# Document extract
★ ★ ★ ★ ★

On March 4, 2021, the Tax Court issued its opinion in Mainstay Business Solutions v. Commissioner, 156 T.C. No. 7. The underlying issue presented in Mainstay Business Solutions was whether the Tax Court has the discretion to allow a petitioner to withdraw a petition when the petitioner did not invoke the Tax Court’s jurisdiction to redetermine a deficiency.
I am a bit delinquent in my summaries.
Nonetheless, at the time of writing this summary, Judge Holmes just issued the opinion in Jackson v. Commissioner, T.C. Memo. 2021-48 (May 3, 2021), which is 271 pages long. A memorandum opinion is an opinion without a significant legal issue or principle at issue. A full Tax Court opinion is issued when there is a sufficiently important legal issue or principle involved.
So, consider me confused with the five page FULL Tax Court opinion which stands for the proposition that if a petitioner has failed to bring a case that could be heard by the Tax Court, he may withdraw his petition…the very same petition that would have been summarily dismissed by the Tax Court.
This is your important freaking legal issue? Truly, Judge Kerrigan’s clerk was thrown a bone here.
The petitioner filed a Form 843 (Claim for Refund or Abatement) with the IRS to abate interest pursuant to IRC § 6404(h) (Judicial Review of Request for Abatement of Interest). The Tax Court notes that it is not, strictly speaking, used to cases of this posture. The Tax Court’s groove is reviewing petitions to redetermine deficiencies.
In deficiency cases, IRC §7459(d) requires that “a decision of the Tax Court dismissing the proceeding shall be considered as its decision that the deficiency is the amount determined by the Secretary.” In deficiency cases, a taxpayer may not withdraw a petition in order to avoid a decision. Estate of Ming v. Commissioner, 62 T.C. 519 (1974).

★ ★ ★ ★ ★

# Data lines
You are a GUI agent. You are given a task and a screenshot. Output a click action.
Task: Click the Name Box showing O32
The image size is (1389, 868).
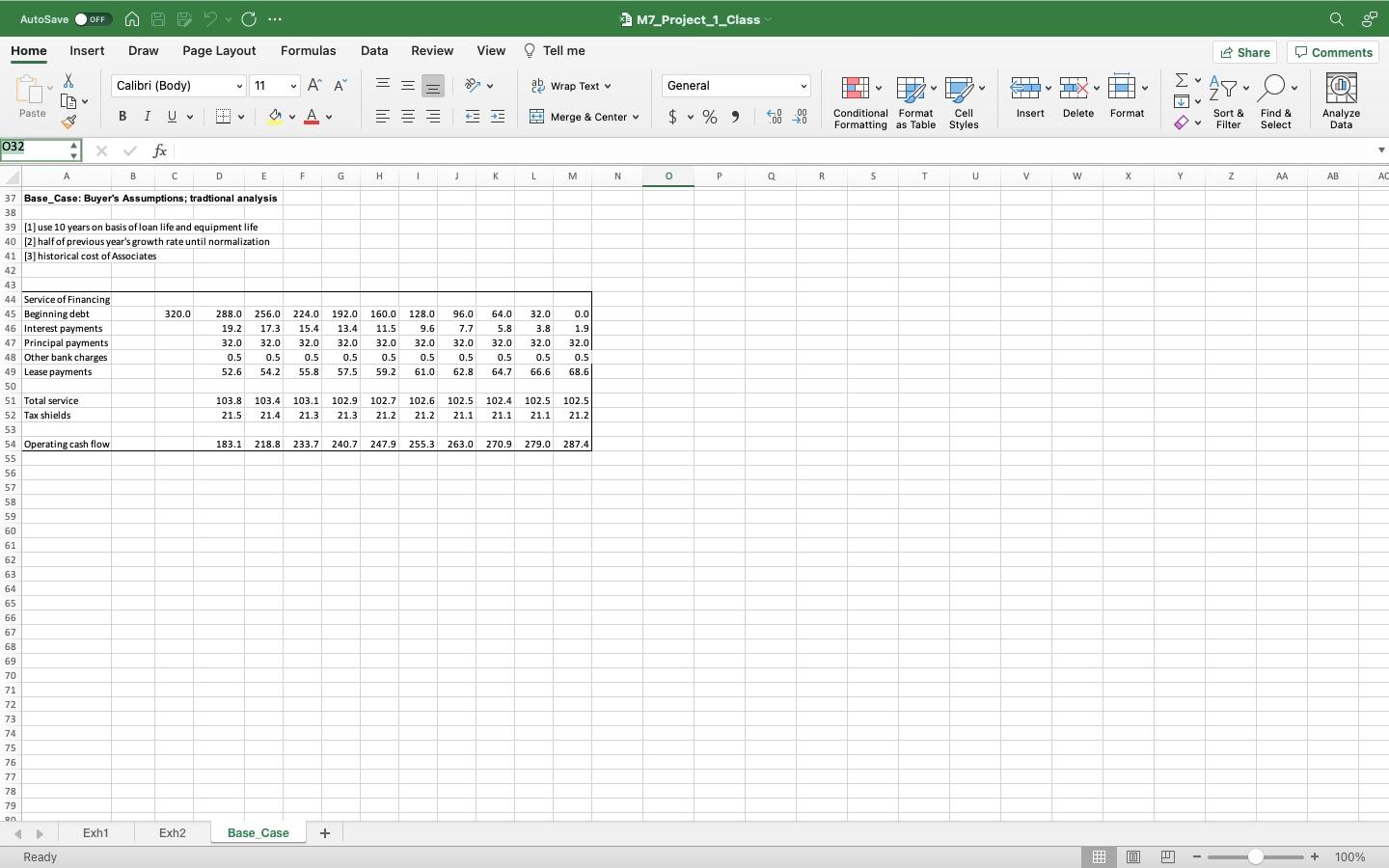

★ ★ ★ ★ ★

# Set problem
Please carry on the commentary about the Tax Court's Mainstay Business Solutions opinion, picking up right after its last sentence.

# Expected answer
In 1996 Congress granted the Tax Court jurisdiction through what is now designated IRC § 6404(h) to determine whether the IRS’s failure to abate interest under IRC § 6404 was an abuse of discretion. See Taxpayer Bill of Rights 2, Pub. L. No. 104-168, sec. 302(a), 110 Stat. at 1457 (1996).
For the review of collection actions, determination of innocent spouse relief, and whistleblower award determinations, the Tax Court has concluded that a petitioner is able to withdraw a petition. See Wagner v. Commissioner, 118 T.C. 330 (2002); Davidson v. Commissioner, 144 T.C. 273 (2015); Jacobson v. Commissioner, 148 T.C. 68 (2017).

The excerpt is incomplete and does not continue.